• _Short exercise_
Please rewrite only the data from the line with "Image resolution: width=1920" to the line with "pyautogui.click(x=622, y=933)", substituting "magnifying glass" for "magnifier" and leaving everything else unchanged. Leave the pictures out.

• _Records shown_
# # #

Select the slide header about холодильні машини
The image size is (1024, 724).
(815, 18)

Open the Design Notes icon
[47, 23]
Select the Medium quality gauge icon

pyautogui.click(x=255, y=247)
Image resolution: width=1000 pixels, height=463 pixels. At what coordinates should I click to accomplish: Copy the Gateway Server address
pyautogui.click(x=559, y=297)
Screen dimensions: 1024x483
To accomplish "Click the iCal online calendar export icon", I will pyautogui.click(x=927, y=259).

# # #

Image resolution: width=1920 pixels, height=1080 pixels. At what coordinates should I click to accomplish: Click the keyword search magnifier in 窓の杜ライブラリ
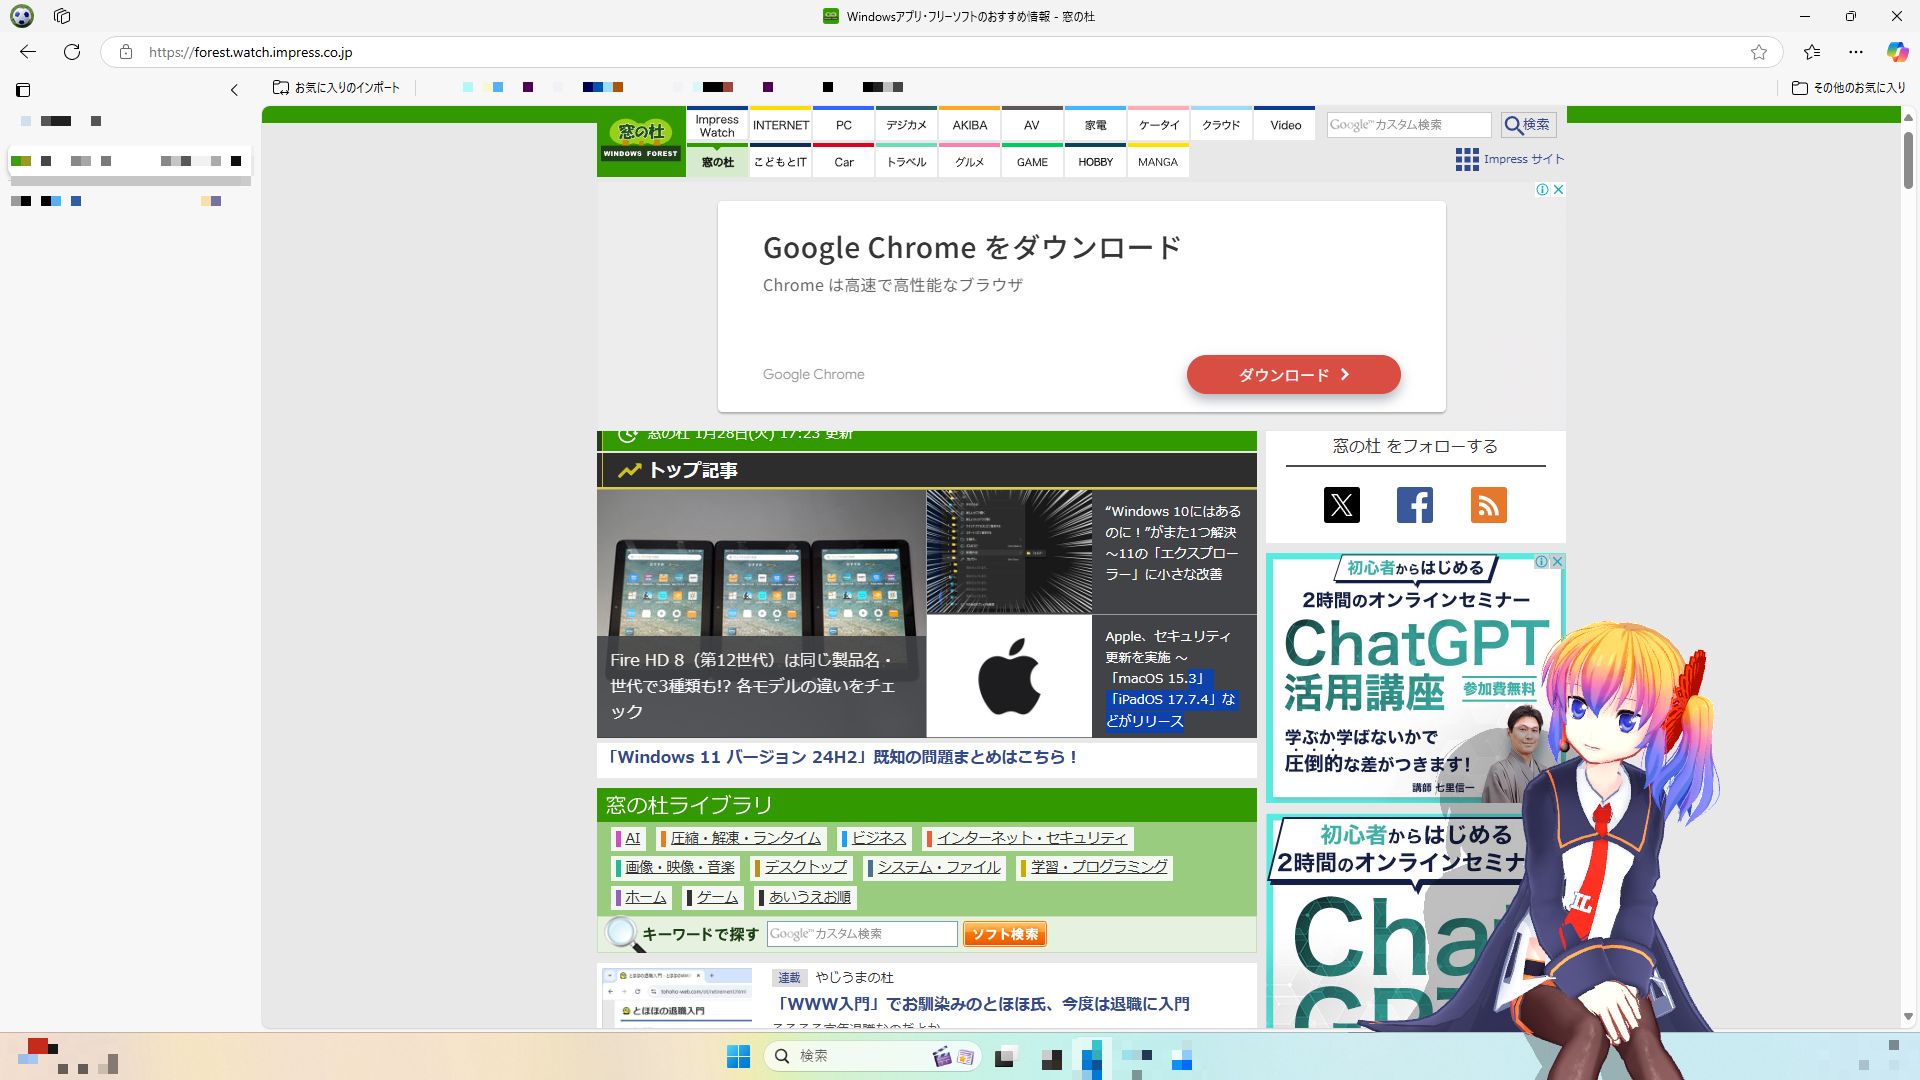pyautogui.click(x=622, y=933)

# # #

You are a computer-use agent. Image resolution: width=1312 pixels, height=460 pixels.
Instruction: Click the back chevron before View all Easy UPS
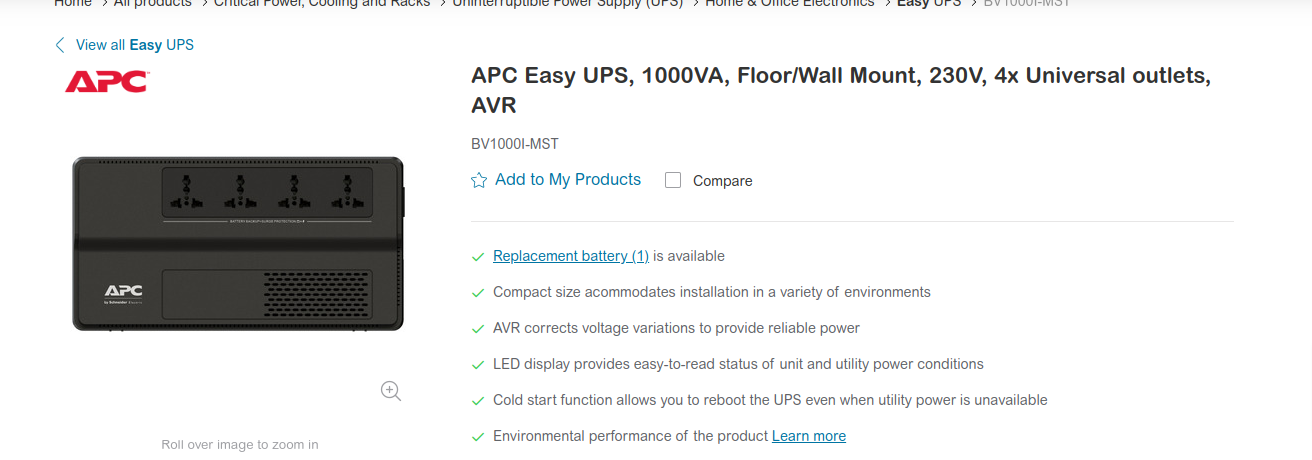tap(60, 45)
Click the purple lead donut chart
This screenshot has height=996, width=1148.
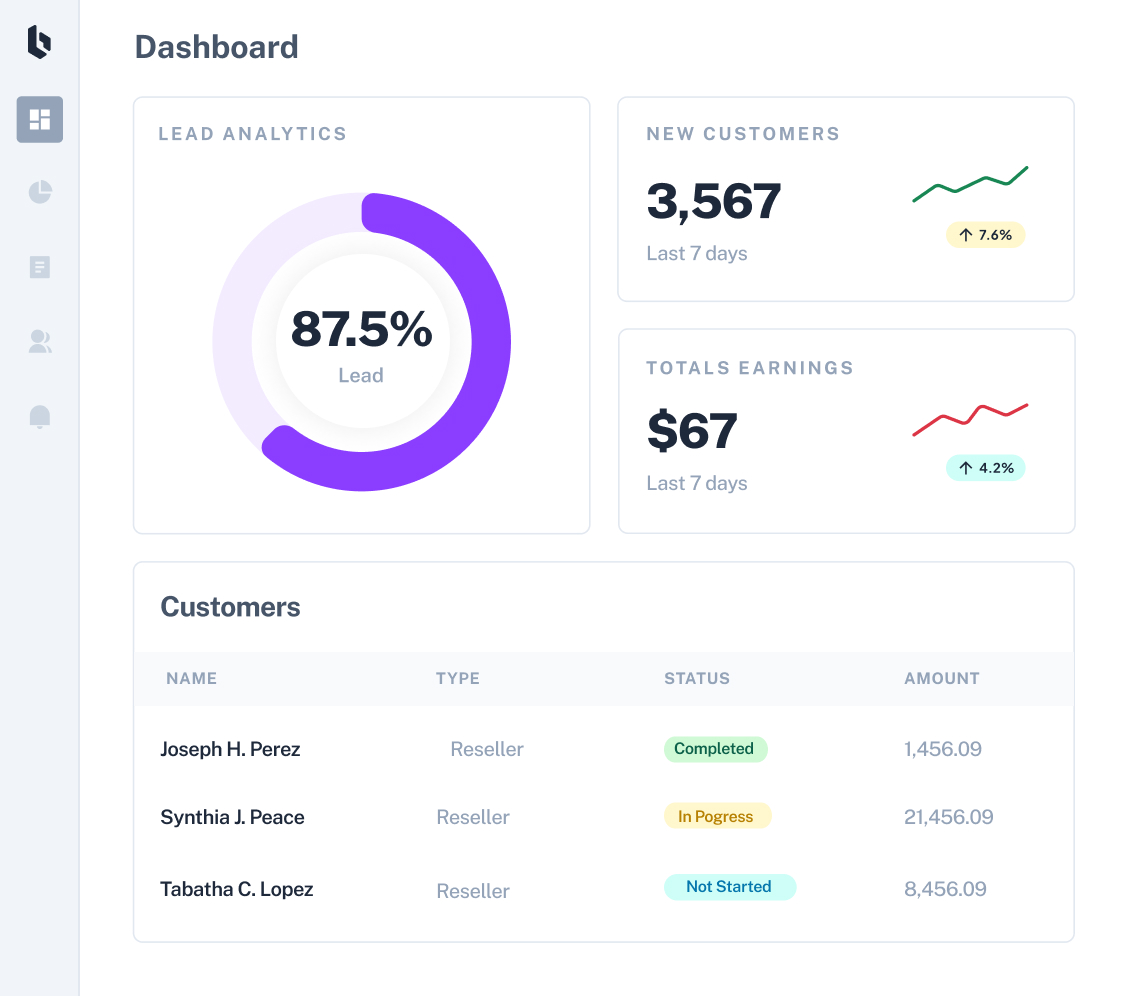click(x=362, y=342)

# # #

• _Output of the task_
Image resolution: width=1920 pixels, height=1080 pixels. At what coordinates should I click to accomplish: Click the keyword search magnifying glass in 窓の杜ライブラリ
pyautogui.click(x=622, y=933)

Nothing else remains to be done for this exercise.